_Given exercise_.
Copy out the lines of the material below word for word.
----
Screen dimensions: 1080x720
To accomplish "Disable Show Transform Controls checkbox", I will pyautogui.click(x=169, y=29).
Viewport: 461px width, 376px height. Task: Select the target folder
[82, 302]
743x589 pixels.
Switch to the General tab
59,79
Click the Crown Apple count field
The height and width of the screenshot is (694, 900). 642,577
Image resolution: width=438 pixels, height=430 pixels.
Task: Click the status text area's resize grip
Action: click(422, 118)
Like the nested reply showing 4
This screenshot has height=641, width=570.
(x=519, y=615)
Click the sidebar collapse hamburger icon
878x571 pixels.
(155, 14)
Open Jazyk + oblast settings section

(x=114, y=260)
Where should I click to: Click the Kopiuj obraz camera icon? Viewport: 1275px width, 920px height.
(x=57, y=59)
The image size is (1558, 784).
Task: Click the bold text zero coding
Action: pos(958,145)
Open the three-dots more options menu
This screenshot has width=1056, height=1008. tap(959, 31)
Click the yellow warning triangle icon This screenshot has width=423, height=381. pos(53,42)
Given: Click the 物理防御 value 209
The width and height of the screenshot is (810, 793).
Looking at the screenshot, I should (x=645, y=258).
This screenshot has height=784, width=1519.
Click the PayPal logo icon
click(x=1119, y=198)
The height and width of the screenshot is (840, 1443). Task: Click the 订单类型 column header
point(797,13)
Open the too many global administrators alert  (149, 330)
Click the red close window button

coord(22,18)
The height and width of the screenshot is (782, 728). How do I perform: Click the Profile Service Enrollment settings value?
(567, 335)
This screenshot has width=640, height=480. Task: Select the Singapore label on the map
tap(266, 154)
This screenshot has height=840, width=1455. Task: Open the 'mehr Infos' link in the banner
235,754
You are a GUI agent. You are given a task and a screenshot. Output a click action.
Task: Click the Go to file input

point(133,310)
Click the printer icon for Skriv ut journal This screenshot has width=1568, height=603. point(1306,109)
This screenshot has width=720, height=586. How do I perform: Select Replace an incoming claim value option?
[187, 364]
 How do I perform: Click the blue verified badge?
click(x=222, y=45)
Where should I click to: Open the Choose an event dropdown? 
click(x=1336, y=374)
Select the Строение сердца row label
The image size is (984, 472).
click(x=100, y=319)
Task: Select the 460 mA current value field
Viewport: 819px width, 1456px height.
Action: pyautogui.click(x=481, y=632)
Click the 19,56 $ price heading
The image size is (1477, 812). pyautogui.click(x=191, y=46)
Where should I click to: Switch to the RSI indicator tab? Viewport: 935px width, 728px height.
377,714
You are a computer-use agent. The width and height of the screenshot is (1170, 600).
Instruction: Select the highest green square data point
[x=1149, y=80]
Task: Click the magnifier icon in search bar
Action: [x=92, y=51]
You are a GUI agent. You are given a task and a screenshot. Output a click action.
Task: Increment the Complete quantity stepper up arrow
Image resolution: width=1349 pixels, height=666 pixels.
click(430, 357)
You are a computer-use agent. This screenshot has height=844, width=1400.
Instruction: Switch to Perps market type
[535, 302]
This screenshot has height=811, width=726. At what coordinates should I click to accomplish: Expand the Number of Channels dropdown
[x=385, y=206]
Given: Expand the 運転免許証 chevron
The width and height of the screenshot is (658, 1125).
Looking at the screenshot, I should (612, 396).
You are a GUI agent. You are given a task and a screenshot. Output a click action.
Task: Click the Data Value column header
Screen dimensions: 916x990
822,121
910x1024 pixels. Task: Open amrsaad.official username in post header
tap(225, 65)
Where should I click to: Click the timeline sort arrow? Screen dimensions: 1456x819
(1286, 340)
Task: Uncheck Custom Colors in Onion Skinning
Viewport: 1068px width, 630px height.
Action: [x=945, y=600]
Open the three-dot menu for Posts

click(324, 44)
----
_Result below_.
Screen dimensions: 1080x720
To accomplish "Disable Show Transform Controls checkbox", I will pyautogui.click(x=169, y=29).
Viewport: 461px width, 376px height. Task: Select the target folder
[82, 302]
743x589 pixels.
Switch to the General tab
59,79
Click the Crown Apple count field
The height and width of the screenshot is (694, 900). 642,577
Image resolution: width=438 pixels, height=430 pixels.
Task: Click the status text area's resize grip
Action: click(422, 118)
Like the nested reply showing 4
This screenshot has height=641, width=570.
(x=519, y=615)
Click the sidebar collapse hamburger icon
878x571 pixels.
(155, 14)
Open Jazyk + oblast settings section

(x=114, y=260)
Where should I click to: Click the Kopiuj obraz camera icon? Viewport: 1275px width, 920px height.
(x=57, y=59)
The image size is (1558, 784).
Task: Click the bold text zero coding
Action: pos(958,145)
Open the three-dots more options menu
This screenshot has width=1056, height=1008. tap(959, 31)
Click the yellow warning triangle icon This screenshot has width=423, height=381. pos(53,42)
Given: Click the 物理防御 value 209
The width and height of the screenshot is (810, 793).
Looking at the screenshot, I should (x=645, y=258).
This screenshot has height=784, width=1519.
Click the PayPal logo icon
click(x=1119, y=198)
The height and width of the screenshot is (840, 1443). Task: Click the 订单类型 column header
point(797,13)
Open the too many global administrators alert  (149, 330)
Click the red close window button

coord(22,18)
The height and width of the screenshot is (782, 728). How do I perform: Click the Profile Service Enrollment settings value?
(567, 335)
This screenshot has width=640, height=480. Task: Select the Singapore label on the map
tap(266, 154)
This screenshot has height=840, width=1455. Task: Open the 'mehr Infos' link in the banner
235,754
You are a GUI agent. You are given a task and a screenshot. Output a click action.
Task: Click the Go to file input

point(133,310)
Click the printer icon for Skriv ut journal This screenshot has width=1568, height=603. point(1306,109)
This screenshot has width=720, height=586. How do I perform: Select Replace an incoming claim value option?
[187, 364]
 How do I perform: Click the blue verified badge?
click(x=222, y=45)
Where should I click to: Open the Choose an event dropdown? 
click(x=1336, y=374)
Select the Строение сердца row label
The image size is (984, 472).
click(x=100, y=319)
Task: Select the 460 mA current value field
Viewport: 819px width, 1456px height.
Action: pyautogui.click(x=481, y=632)
Click the 19,56 $ price heading
The image size is (1477, 812). pyautogui.click(x=191, y=46)
Where should I click to: Switch to the RSI indicator tab? Viewport: 935px width, 728px height.
377,714
You are a computer-use agent. The width and height of the screenshot is (1170, 600).
Instruction: Select the highest green square data point
[x=1149, y=80]
Task: Click the magnifier icon in search bar
Action: [x=92, y=51]
You are a GUI agent. You are given a task and a screenshot. Output a click action.
Task: Increment the Complete quantity stepper up arrow
Image resolution: width=1349 pixels, height=666 pixels.
click(430, 357)
You are a computer-use agent. This screenshot has height=844, width=1400.
Instruction: Switch to Perps market type
[535, 302]
This screenshot has height=811, width=726. At what coordinates should I click to accomplish: Expand the Number of Channels dropdown
[x=385, y=206]
Given: Expand the 運転免許証 chevron
The width and height of the screenshot is (658, 1125).
Looking at the screenshot, I should (612, 396).
You are a GUI agent. You are given a task and a screenshot. Output a click action.
Task: Click the Data Value column header
Screen dimensions: 916x990
822,121
910x1024 pixels. Task: Open amrsaad.official username in post header
tap(225, 65)
Where should I click to: Click the timeline sort arrow? Screen dimensions: 1456x819
(1286, 340)
Task: Uncheck Custom Colors in Onion Skinning
Viewport: 1068px width, 630px height.
Action: [x=945, y=600]
Open the three-dot menu for Posts

click(324, 44)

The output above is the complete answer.